◆ Task brief:
Show, in full, each line of the data that contains "Elbow".

◆ ◆ ◆ ◆ ◆

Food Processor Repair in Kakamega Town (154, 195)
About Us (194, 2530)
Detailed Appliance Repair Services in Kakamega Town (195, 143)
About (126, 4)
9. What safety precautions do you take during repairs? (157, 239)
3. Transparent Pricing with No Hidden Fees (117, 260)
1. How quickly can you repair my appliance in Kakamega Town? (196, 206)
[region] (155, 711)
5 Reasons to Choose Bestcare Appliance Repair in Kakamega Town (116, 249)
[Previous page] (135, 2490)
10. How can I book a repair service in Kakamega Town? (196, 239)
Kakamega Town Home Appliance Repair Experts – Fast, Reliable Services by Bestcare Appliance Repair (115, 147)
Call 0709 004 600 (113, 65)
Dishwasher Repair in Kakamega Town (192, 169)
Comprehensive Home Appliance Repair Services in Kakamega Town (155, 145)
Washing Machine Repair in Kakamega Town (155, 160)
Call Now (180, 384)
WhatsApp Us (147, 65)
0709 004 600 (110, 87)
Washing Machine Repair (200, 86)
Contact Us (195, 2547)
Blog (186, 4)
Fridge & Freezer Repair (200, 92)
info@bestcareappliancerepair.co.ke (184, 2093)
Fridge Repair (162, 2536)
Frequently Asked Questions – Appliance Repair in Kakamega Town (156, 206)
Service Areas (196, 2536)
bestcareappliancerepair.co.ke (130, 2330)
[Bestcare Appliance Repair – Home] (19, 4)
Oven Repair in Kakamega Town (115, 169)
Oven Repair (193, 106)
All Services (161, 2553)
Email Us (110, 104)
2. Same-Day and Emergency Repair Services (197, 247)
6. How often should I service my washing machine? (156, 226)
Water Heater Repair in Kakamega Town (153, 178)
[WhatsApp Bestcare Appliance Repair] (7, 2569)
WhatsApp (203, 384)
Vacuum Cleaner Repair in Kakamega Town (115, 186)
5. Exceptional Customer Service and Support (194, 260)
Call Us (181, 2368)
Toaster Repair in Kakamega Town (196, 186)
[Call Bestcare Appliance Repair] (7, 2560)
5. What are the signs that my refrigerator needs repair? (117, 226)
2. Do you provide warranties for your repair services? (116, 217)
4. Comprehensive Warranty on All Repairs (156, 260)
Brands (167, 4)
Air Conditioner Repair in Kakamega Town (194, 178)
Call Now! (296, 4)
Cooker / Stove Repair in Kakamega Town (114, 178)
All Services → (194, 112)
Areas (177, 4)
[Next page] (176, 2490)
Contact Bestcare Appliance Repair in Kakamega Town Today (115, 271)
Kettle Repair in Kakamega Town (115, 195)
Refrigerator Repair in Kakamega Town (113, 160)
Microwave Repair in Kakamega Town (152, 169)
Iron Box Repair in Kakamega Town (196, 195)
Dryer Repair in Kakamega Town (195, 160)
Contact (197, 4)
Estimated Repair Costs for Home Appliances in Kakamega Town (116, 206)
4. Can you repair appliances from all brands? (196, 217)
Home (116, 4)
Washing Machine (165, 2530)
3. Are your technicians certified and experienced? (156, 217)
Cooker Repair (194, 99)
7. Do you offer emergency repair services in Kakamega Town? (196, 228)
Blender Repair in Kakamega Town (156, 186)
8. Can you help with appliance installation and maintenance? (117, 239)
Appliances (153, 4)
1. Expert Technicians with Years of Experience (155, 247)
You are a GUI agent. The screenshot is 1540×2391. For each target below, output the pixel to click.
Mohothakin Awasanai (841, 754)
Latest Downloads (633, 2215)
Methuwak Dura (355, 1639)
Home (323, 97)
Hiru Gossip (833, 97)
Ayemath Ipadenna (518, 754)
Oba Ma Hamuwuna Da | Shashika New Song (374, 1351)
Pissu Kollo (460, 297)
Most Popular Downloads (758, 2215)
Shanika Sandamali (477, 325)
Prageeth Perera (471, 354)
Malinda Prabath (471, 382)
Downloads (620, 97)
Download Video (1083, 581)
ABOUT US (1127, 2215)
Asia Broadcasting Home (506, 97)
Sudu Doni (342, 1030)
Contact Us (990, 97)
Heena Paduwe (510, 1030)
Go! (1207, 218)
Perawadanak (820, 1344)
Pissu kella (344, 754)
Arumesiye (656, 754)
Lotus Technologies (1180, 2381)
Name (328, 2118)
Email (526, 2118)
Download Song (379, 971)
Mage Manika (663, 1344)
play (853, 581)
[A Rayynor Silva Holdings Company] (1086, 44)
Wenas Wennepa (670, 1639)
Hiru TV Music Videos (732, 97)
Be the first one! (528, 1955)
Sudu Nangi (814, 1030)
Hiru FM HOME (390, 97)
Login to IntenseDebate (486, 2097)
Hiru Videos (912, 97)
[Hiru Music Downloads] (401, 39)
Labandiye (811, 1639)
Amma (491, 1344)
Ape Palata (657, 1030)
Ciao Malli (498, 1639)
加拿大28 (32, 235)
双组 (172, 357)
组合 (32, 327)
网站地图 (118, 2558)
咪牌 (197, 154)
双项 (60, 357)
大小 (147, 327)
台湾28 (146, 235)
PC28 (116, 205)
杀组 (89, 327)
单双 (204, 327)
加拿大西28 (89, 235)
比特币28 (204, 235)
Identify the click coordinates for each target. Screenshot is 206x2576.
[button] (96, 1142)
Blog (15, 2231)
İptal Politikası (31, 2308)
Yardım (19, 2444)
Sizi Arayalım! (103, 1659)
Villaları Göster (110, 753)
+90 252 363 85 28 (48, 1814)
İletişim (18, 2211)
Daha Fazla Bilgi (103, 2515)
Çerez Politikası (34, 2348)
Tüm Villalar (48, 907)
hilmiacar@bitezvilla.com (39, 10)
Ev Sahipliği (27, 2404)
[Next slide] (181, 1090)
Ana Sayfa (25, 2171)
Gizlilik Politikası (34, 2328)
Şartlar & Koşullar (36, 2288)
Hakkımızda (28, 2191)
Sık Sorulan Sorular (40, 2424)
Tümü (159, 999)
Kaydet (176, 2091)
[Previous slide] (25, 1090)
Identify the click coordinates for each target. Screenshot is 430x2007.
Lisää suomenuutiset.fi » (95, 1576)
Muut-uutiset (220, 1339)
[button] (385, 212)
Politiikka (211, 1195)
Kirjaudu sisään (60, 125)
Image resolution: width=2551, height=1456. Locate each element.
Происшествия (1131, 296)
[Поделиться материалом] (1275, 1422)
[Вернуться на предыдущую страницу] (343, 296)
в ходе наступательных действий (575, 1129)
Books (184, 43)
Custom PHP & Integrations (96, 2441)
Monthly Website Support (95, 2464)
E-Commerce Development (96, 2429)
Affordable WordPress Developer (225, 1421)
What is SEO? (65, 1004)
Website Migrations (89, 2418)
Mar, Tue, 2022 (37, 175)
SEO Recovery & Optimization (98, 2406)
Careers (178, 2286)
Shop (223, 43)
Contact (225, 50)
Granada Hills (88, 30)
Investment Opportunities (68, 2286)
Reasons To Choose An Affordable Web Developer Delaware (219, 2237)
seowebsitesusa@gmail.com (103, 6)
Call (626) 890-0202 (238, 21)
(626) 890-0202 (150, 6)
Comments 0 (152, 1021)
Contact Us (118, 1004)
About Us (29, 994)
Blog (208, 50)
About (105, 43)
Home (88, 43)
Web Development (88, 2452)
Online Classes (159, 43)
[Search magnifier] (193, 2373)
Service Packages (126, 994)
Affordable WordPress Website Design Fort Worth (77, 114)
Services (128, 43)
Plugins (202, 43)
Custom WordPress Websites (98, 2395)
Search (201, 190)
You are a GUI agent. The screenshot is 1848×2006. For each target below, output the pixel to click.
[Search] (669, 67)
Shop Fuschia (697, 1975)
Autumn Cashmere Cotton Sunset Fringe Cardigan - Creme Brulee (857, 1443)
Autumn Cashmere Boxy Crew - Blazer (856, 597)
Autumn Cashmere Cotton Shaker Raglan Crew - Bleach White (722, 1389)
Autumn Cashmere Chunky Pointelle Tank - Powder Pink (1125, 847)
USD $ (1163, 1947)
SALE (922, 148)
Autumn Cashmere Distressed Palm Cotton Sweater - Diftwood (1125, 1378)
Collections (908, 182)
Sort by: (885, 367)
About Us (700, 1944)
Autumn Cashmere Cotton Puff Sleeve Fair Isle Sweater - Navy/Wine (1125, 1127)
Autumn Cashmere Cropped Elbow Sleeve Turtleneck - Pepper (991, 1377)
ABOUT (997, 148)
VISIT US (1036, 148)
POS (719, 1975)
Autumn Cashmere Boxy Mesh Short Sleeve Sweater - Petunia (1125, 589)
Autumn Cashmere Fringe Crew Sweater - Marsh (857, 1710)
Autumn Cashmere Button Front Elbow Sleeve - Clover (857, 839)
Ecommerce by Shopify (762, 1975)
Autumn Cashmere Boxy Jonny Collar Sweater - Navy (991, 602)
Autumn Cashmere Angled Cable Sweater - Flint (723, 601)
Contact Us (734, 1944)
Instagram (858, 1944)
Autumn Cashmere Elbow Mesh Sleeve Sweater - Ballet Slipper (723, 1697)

◆ ◆ ◆ ◆ ◆

◆ Response to this exercise:
Autumn Cashmere Cropped Elbow Sleeve Turtleneck - Pepper (991, 1377)
Autumn Cashmere Button Front Elbow Sleeve - Clover (857, 839)
Autumn Cashmere Elbow Mesh Sleeve Sweater - Ballet Slipper (723, 1697)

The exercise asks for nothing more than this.